Desired Asset allocation: 90% stocks / 5% bonds
5% bonds is really low for ages 49. I'd increase that to at least 20% bonds.
Desired International allocation: 5% stocks
5% is almost not worth bothering.
Fund Details:
Mutual Funds
Capital World Growth and Income Fund CWGIX: 14.5k
American Funds Europacific Growth A AEPGX: 12.4k
American Funds Fundamental Invs A ANCFX: 15.8k
The Investment Company of America - A AIVSX: 16.2k
SMALLCAP World Fund - A SMCWX: 11.6k
Is this a taxable account? If so, find out the unrealized gains/losses for every fund. You need to know what the tax-hit will be if you sell. You might choose to roll these to Fidelity "in-kind" and sell there when optimal.
Roth IRA
Sell everything and move the cash to Fidelity.
Roth IRA – Spouse
Sell everything and move the cash to Fidelity.

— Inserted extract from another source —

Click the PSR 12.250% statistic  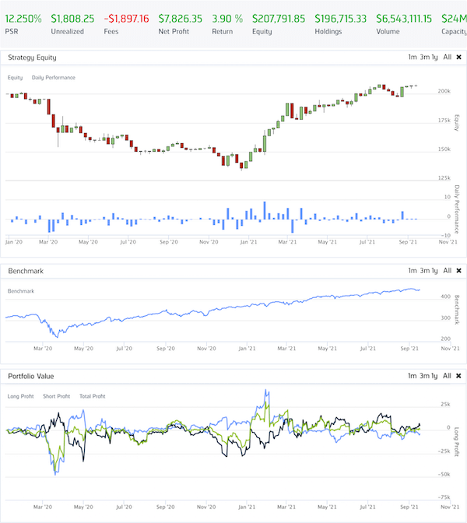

His TSP – Roth: 24.5k (previous employer) L2030 Fund (no longer contributing)
His TSP – Traditional 58.2k (current employer) L2035 Fund (contributing 23,000/year)
It looks like you can hold different funds in the two accounts. That's good. Put stocks (probably just the C Fund) in the Roth TSP and just bonds (probably the G Fund) in the Traditional TSP.
Beneficiary IRA
Sell everything and move the cash to Fidelity
Windfall contains another 45 stocks
Are these 45 stocks still in the Beneficiary IRA or are they in taxable? Either way we need to dollar amounts to figure percentages. I have a portfolio example but I need to know where these are held and how much they are.

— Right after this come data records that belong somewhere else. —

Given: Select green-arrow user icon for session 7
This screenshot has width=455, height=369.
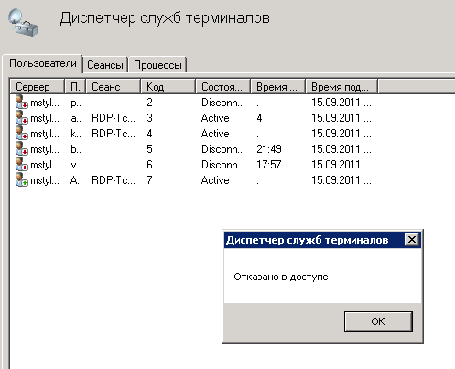Looking at the screenshot, I should 22,179.
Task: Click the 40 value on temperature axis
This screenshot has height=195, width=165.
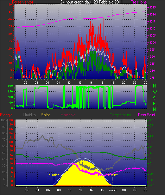Action: pyautogui.click(x=151, y=120)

Looking to get out of high front end load fee funds and switch from Amer. Funds and start investing any new savings into Fidelity
For the IRAs sell and transfer cash. For taxable probably transfer "in-kind" and sell at Fidelity later.
Start to invest in other funds due to inability to contribute to Roth. Backdoor roth?

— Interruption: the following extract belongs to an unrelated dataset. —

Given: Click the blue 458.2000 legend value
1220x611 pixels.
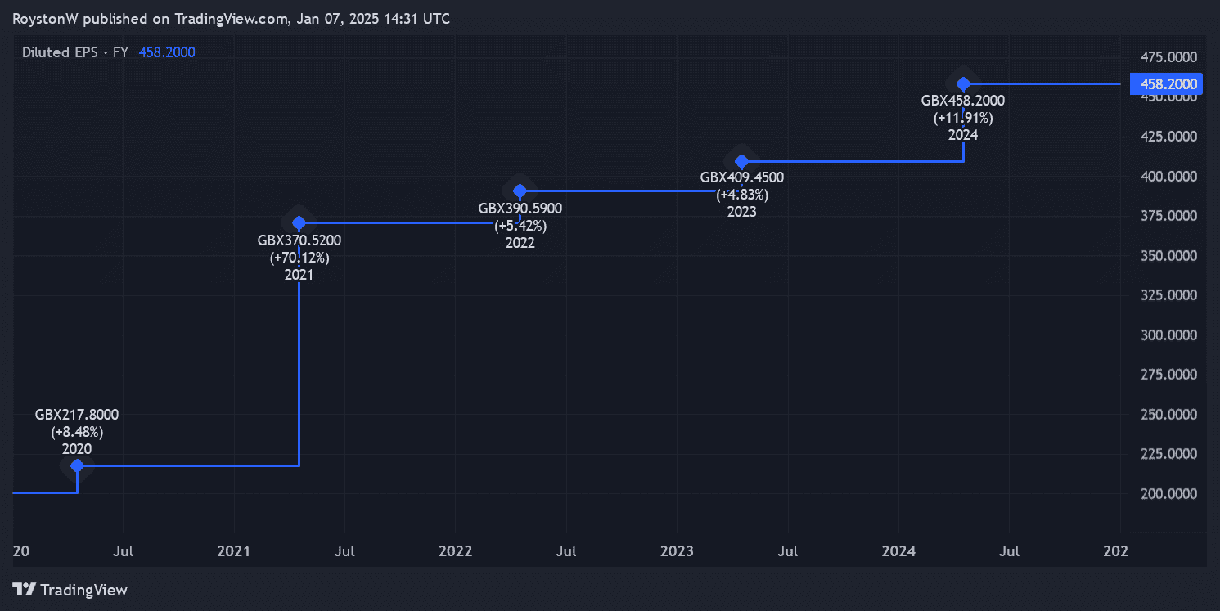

The backdoor Roth method would be suitable for you.
Looking for advice on which Fidelity funds to invest in. Top three in consideration are: FSELX, FSPTX, FXAIX to spread across high, medium and low risk.
Open to all suggestions.
If using mutual funds instead of ETFs I recommend for US stocks FSKAX in taxable and FZROX and C Fund in tax-sheltered. For international stocks FTIHX in taxable and FZILX in tax-sheltered. For bonds FXNAX and the G Fund in tax-sheltered.